Several attempts have been made to address the optimal timing of talc administration after chest drain insertion, including amount of pleural fluid drained per day and radiographic appearances. A previous study suggests that the optimal timing of talc administration should be determined by the appearance of the chest radiograph.8 However, there is a paucity of data that addresses when the chest drain should be removed after talc administration, with current UK national guidelines4 citing only two articles providing expert opinion8 9 and two small randomised trials.10 11 Thus, there are no reliable data to inform the clinician of the optimal timing of drain withdrawal following talc pleurodesis.
Use of thoracic ultrasound (TUS) for detection of pleural fluid and to guide pleural interventions is becoming widely available and pleural adherence may be detectable via TUS.12 An observational study has shown that fibrin strands on ultrasound may be associated with higher pleurodesis success,13 inferring that sonographic markers may provide prognostic information. Sonographic evidence of pleural adherence using a lack of the normal ‘lung sliding’ sign seen when normal visceral lung moves beneath the parietal pleura predicted pleurodesis success in a rabbit animal model of pleurodesis,13 in which absence of lung gliding (pleural adherence) at 14 days postpleurodesis correlated with histological pleural fibrosis score at animal sacrifice. A study (n=10) in humans using the same technique has shown promising results,14 in assessing the success of surgical pleurodesis in spontaneous pneumothorax at 4 weeks. This observation suggests that a TUS scanning protocol for pleurodesis is feasible in humans. However, no previous studies have been made to prospectively assess a TUS pleurodesis protocol in MPE in order to investigate the timing of scanning, or efficacy of the suggested protocol.
In this trial, bedside use of TUS diagnosis of pleural adherence within 24–48 hours of talc administration is the novel application proposed, with the primary outcome being reduction of hospital stay. Pilot data from our department assessing 10 patients with MPE suggest pleurodesis may occur within 24 hours of talc administration and can be detectable using TUS. Additionally, combination of clinical, radiological and biological variables will be done in order to prospectively develop a predictive score for pleurodesis success and survival in patients with MPE.
Methods and analysis
SIMPLE is a multicentre randomised controlled trial designed to evaluate whether use of TUS, in hospitalised patients with MPE before and during the first 24–72 hours post-talc administration, accurately identifies pleural adherence early in treatment, permitting shorter hospital stay without adversely affecting pleurodesis success. The trial (unblinded and postrandomisation) will also interrogate pleural fluid protein expression profiles to determine factors that permit prediction of pleurodesis success and survival. The trial is sponsored by the University of Oxford and coordinated by the Oxford Respiratory Trials Unit (ORTU), University of Oxford. The trial is registered on the International Standardised Randomised Controlled Trial Registry (ISRCTN16441661) and funded by the Marie Curie Institute. The trial is included in the NIHR Clinical Research Network portfolio (ID: 20343). The trial will be conducted in accordance with the Declaration of Helsinki and Good Clinical Practice.

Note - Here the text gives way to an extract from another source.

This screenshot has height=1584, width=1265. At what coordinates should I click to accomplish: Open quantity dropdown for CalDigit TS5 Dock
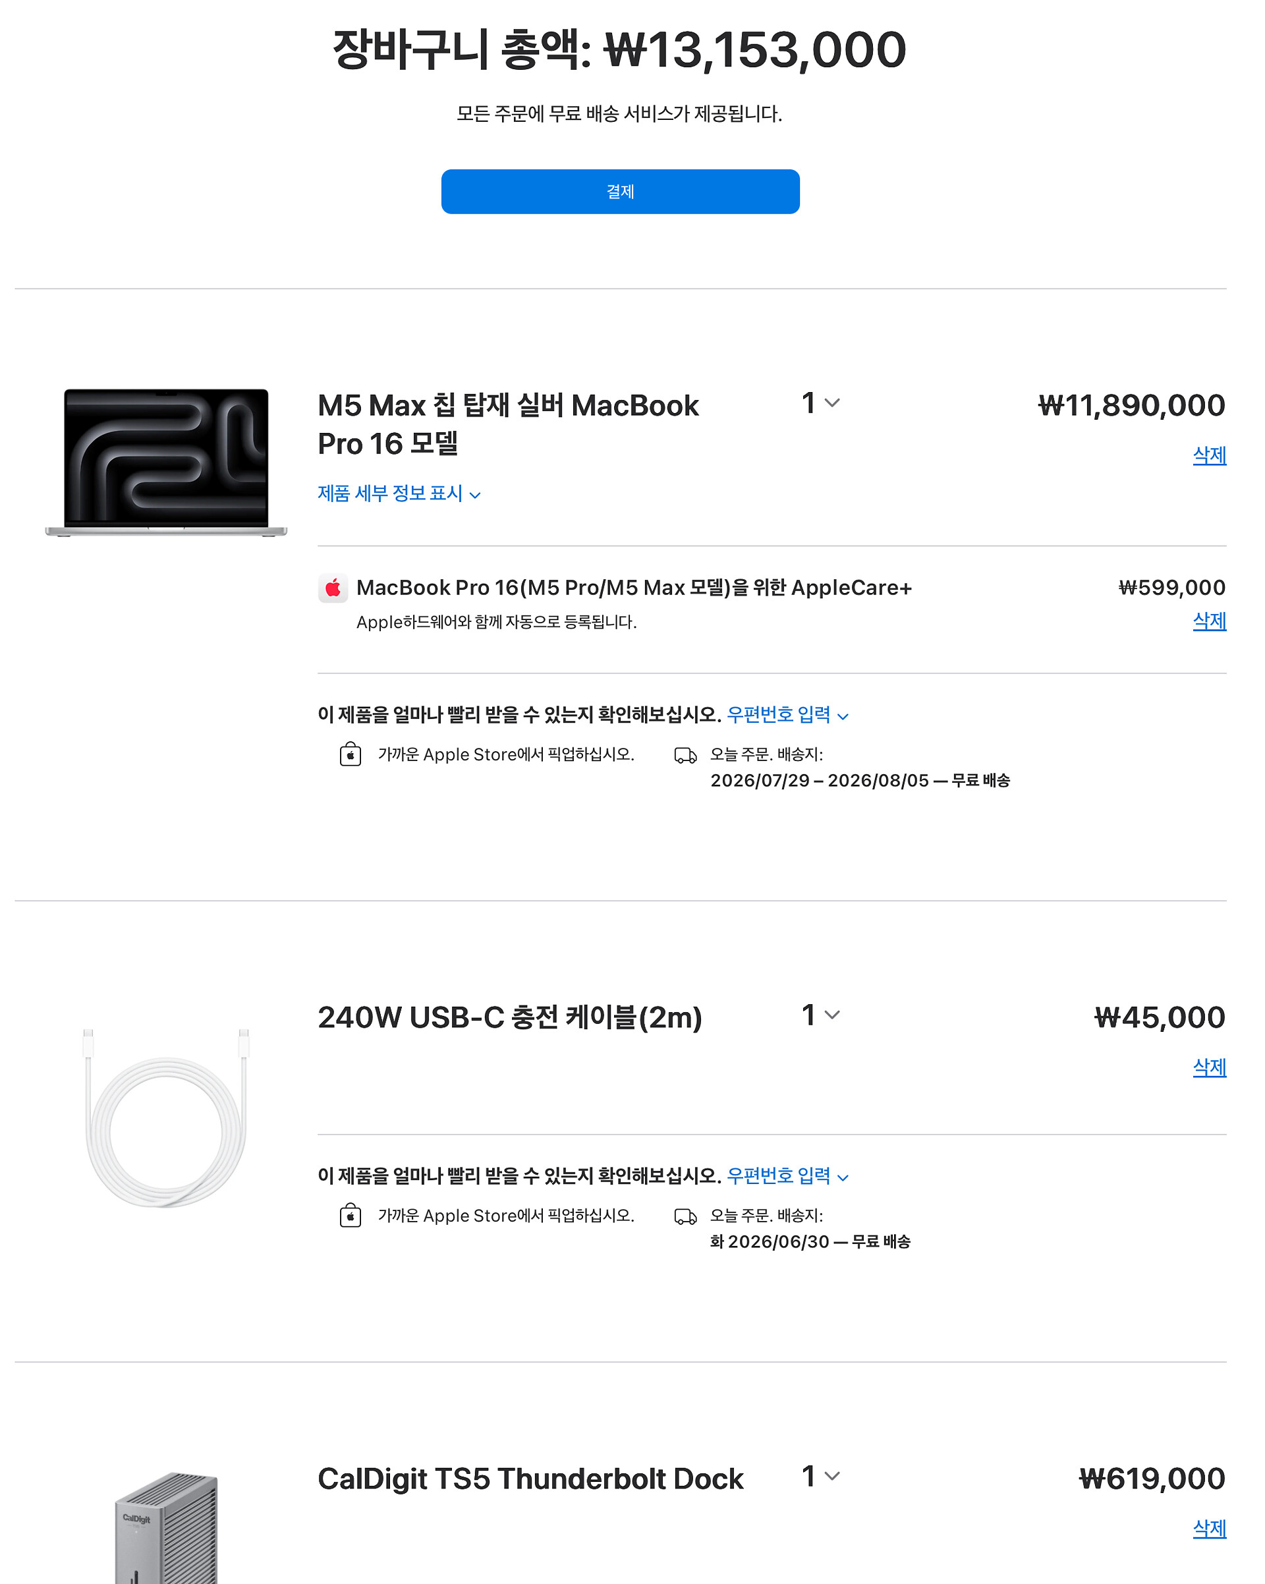tap(821, 1476)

Participants will be randomised to standard care or TUS guided care.
Standard care: Participants will have either thoracoscopy with talc poudrage or a chest drain with talc slurry. Talc slurry pleurodesis will occur as indicated by radiological results (chest X-ray (CXR) after drainage). The drain will be removed postpleurodesis, at 24 hours or later, provided that fluid drainage is less than 250 mL in 24 hours, the lung remains fully re-expanded and there is satisfactory evacuation of pleural fluid on the CXR as per usual practice and guideline-based management.
TUS guided care: Participants will have either thoracoscopy with talc poudrage or a chest drain with talc slurry. The pleurodesis will be performed once there is ultrasound scan evidence of effusion resolution. Previous research studies within ORTU have developed a TUS score by assessing lung sliding in nine different sites (anteriorly, posteriorly and laterally) and score with 1 or 2 or 3 if lung sliding is present, questionable or absent (figure 1). The drain will be removed postpleurodesis on the basis of bedside ultrasound appearances: either the sonographic pleural adherence score of >20 or complete pleural adherence in the midaxillary line region.
All other interventions will be identical in the treatment arms, including access to further pleural procedures in the case of pleurodesis failure, cancer-specific treatments and supportive care including palliative measures.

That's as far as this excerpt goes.